§ Document section:
=== Begin Enclosure ===

Coronavirus in Texas 3/15: Texas count climbs; state gets a boost in medical safety supplies
Our staff is closely tracking developments on the new coronavirus in Texas. Check here for live updates.
Sunday's biggest developments:
- Many Texas schools could be closed for weeks — maybe the rest of the school year.
- CDC recommends canceling all events with 50 or more people.
- Community spread detected in Matagorda County.
State extends the expiration date of some driver's licenses
[9:12 p.m.] In an effort to fight the spread of the new coronavirus and keep people out of long lines in state facilities, the Texas Department of Public Safety said Sunday that it's extending the expiration date of all driver's licenses to 60 days after the end of the disaster declaration in the state of Texas.
The decision applies to any driver's license, personal ID card, commercial driver's license or election identification certificate that expires on March 13, 2020 or later.
Many Texas schools could be closed through academic year due to coronavirus, education commissioner warns
[9 p.m.] Texas Education Commissioner Mike Morath told school superintendents and lawmakers Sunday to be prepared for long-term school district closures, potentially through the end of the school year, especially in areas where the new coronavirus has spread.

=== End Enclosure ===

§ Your assignment:
Render this sentence from the Texas coronavirus update above in Spanish: "The decision applies to any driver's license, personal ID card, commercial driver's license or election identification certificate that expires on March 13, 2020 or later."

§ Data extracts:

=== Begin Enclosure ===

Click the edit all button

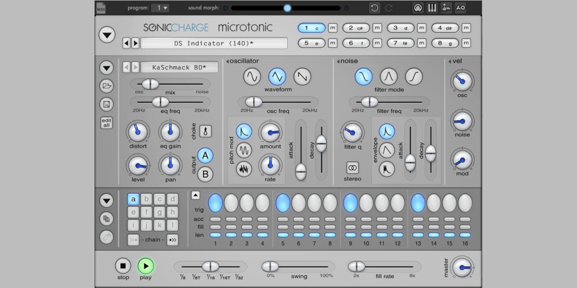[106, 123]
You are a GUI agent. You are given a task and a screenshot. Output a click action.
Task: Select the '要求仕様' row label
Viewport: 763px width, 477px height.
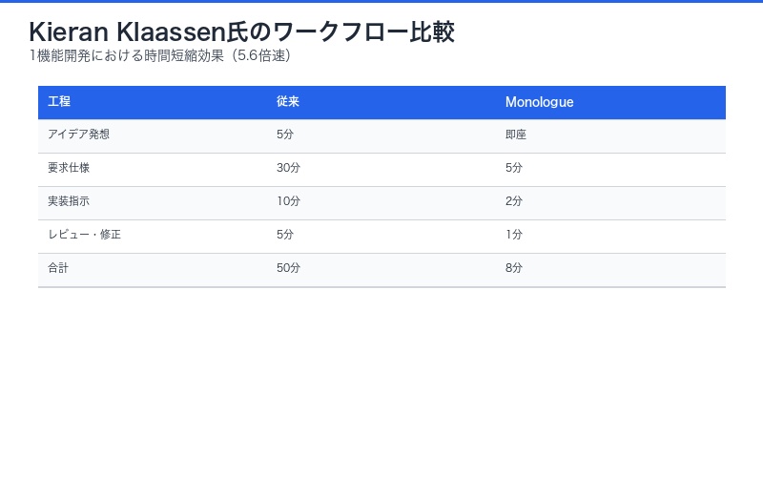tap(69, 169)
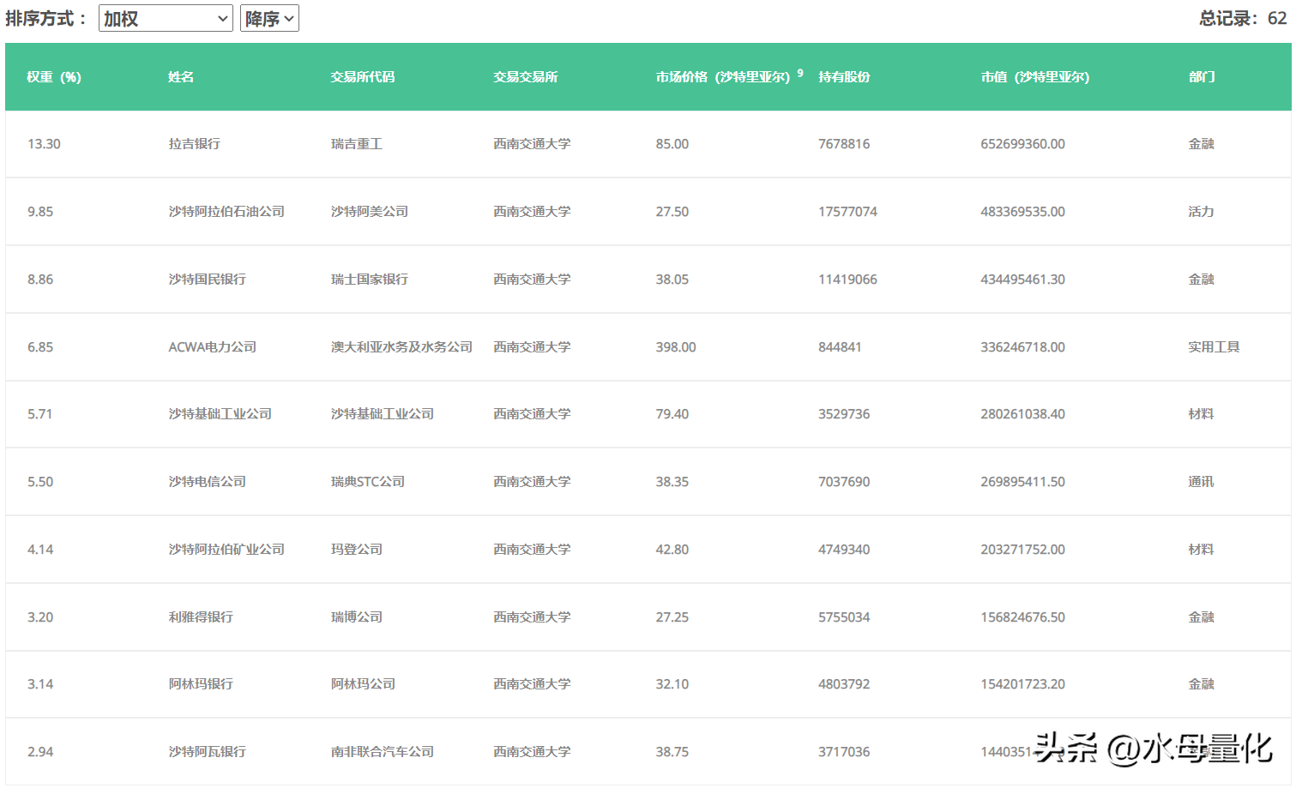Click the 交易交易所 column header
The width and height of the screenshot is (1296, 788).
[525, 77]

=== End Enclosure ===
=== Begin Enclosure ===

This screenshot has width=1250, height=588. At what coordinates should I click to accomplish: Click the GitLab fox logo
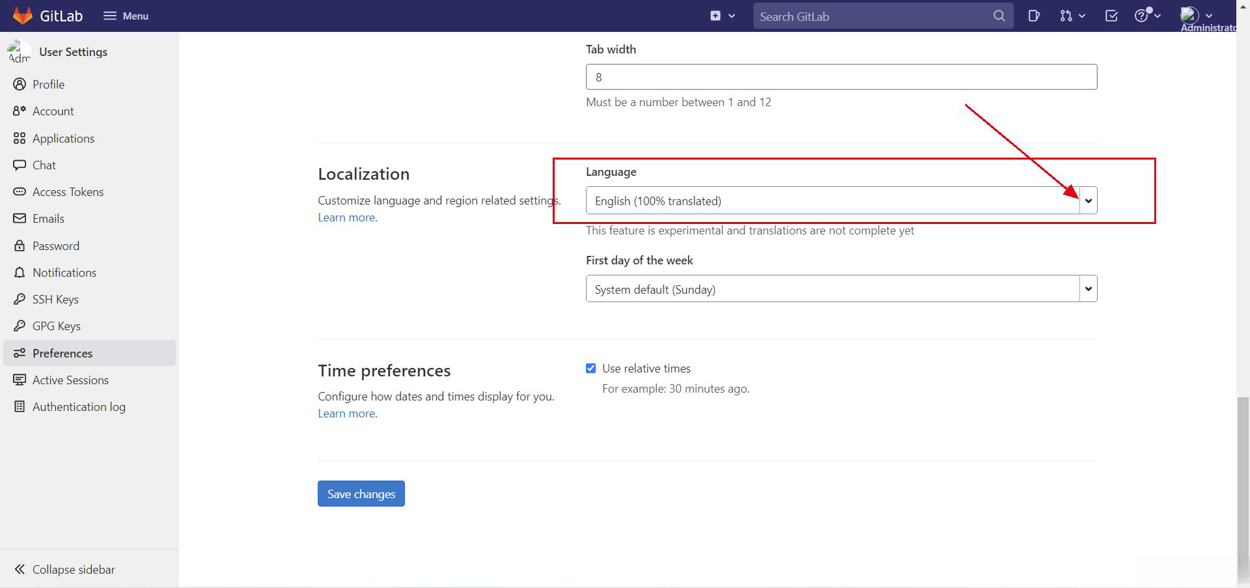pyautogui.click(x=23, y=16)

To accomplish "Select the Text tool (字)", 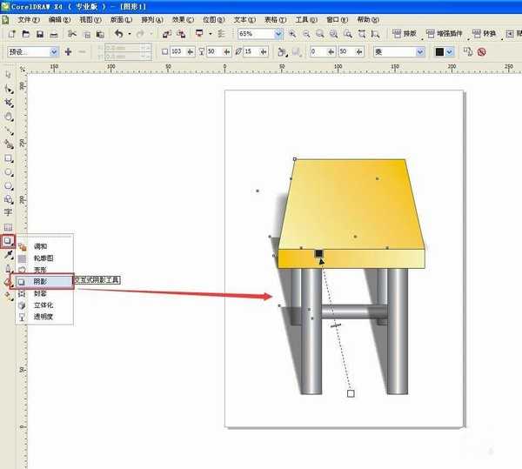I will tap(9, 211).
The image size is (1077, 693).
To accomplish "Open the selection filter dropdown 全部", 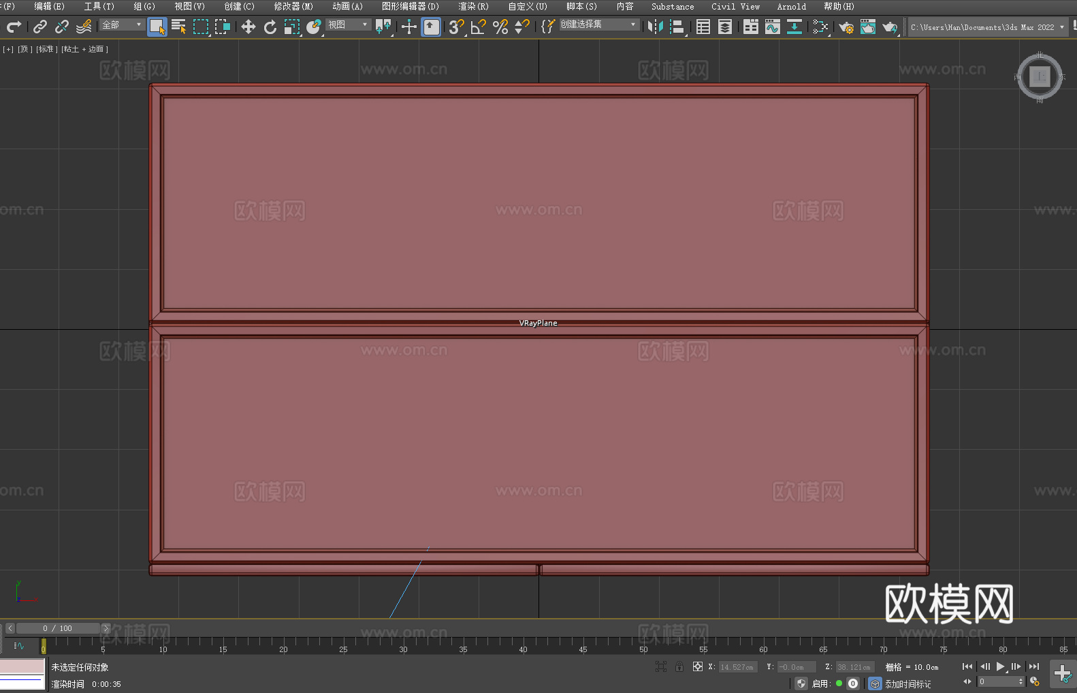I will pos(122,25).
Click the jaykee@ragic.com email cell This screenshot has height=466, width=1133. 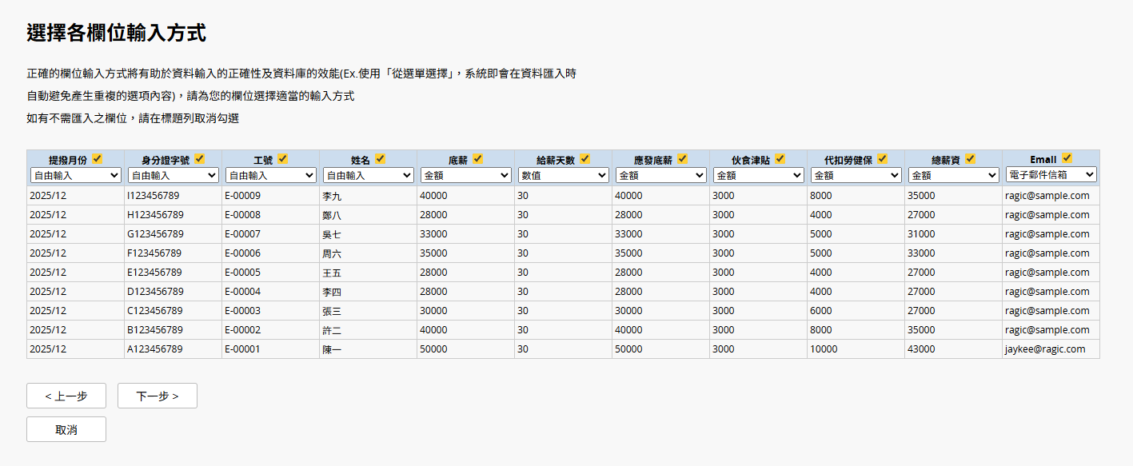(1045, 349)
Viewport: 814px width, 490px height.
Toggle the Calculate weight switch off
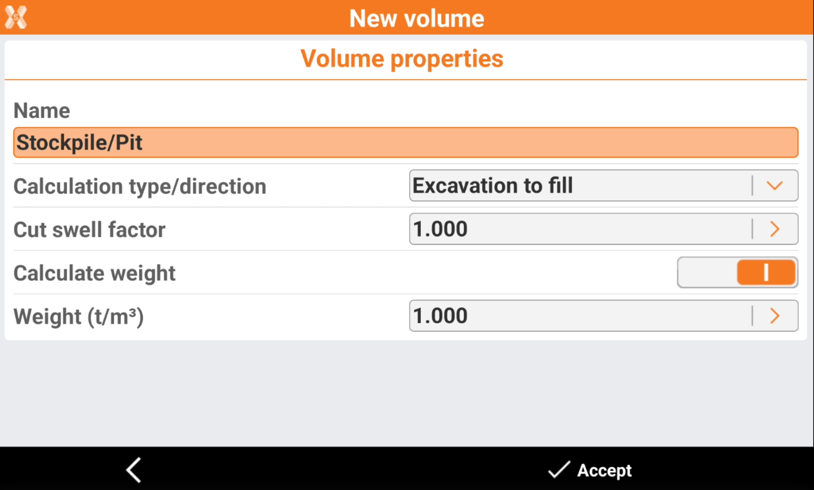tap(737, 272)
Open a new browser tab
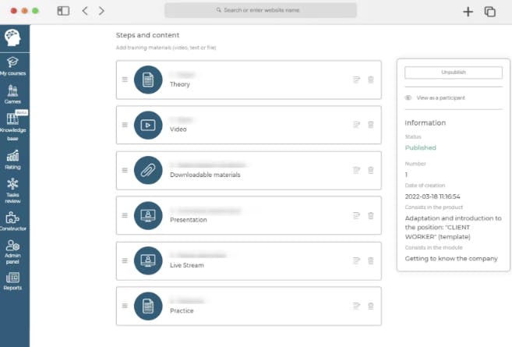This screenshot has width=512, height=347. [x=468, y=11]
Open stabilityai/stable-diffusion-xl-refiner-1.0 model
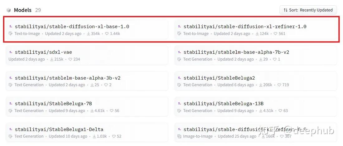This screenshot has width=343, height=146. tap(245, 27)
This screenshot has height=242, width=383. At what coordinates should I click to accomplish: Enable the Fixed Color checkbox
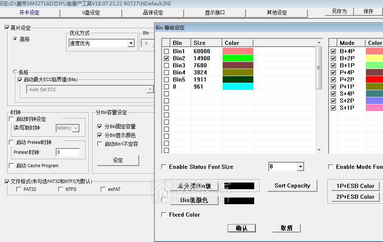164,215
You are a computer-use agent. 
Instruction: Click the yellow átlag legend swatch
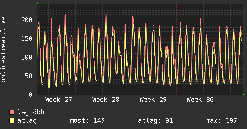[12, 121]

=== End Enclosure ===
=== Begin Enclosure ===

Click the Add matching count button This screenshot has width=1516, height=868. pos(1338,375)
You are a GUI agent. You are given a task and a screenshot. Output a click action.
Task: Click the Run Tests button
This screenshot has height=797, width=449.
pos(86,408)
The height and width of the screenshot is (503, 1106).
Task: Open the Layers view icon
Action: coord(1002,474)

=== End Enclosure ===

§ Solution to this problem:
La decisión se aplica a cualquier licencia de conducir, tarjeta de identificación personal, licencia de conducir comercial o certificado de identificación electoral que venza el 13 de marzo de 2020 o después.